Wyatt Cooper was an incubus.
––––––––
“A
n incubus,” Bailey muttered. The Jeep was dimly lit, but not so dark she didn’t notice how often Rafe glanced at her—probably to see how she was reacting to the bomb he’d dropped as soon as they’d closed the car doors at Chadden’s.
Wyatt, an incubus? It explained so much.
As he drove, Rafe took slow, deep breaths, probably trying to read her. His elegant nostrils didn’t dare flare, but she could see his chest expand and contract, even under the heavy layers he wore. Not long after Lukas had received the Council’s permission to share the secret of their people’s existence with her, he’d also started teaching her how to identify potential members of their species through observation.
She choked back a bark of wild laughter.
Better late than never.
“Are you okay?” Rafe reached for the visor, pressing a button on the automatic garage door opener clipped to its underside. A block ahead and to the left, a garage door slowly rose on a beige brick building.
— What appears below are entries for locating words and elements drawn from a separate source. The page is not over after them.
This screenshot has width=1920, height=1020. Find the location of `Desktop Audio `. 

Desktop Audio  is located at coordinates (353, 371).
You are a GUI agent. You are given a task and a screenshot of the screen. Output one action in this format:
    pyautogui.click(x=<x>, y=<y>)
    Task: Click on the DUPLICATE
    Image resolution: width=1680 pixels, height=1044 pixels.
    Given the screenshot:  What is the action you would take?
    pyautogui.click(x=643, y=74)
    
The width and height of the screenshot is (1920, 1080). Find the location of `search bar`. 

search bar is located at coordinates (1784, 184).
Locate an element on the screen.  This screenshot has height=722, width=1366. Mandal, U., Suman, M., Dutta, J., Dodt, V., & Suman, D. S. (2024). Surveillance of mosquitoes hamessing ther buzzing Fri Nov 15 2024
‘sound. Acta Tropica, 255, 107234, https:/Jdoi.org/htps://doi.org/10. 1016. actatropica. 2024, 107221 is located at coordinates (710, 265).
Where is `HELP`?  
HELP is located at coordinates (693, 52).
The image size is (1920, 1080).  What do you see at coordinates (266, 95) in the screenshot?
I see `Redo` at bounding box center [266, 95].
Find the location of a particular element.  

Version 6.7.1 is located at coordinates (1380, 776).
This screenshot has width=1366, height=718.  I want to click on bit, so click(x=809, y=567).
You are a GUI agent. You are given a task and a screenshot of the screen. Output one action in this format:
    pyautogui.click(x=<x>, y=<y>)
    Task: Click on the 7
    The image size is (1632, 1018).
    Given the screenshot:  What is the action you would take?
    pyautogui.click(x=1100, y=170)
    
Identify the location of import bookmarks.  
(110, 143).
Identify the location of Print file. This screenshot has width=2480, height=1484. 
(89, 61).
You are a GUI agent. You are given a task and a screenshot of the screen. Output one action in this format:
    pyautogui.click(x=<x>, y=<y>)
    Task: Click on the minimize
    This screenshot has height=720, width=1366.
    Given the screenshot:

“Yeah.” She’d known Rafe lived on the West Bank—she’d Googled his address long ago—but...Chico was right. Once you turned off Cedar, drove away from the bohemian pubs, cafes, art galleries and clubs, the neighborhood turned a wee bit sketchy. Chico had mentioned that upgrading the security in Rafe’s tall, thin slice of the subdivided building had been a fairly straightforward matter because of its layout: private garage on the first level, studio space on the second, and living area on the third and fourth.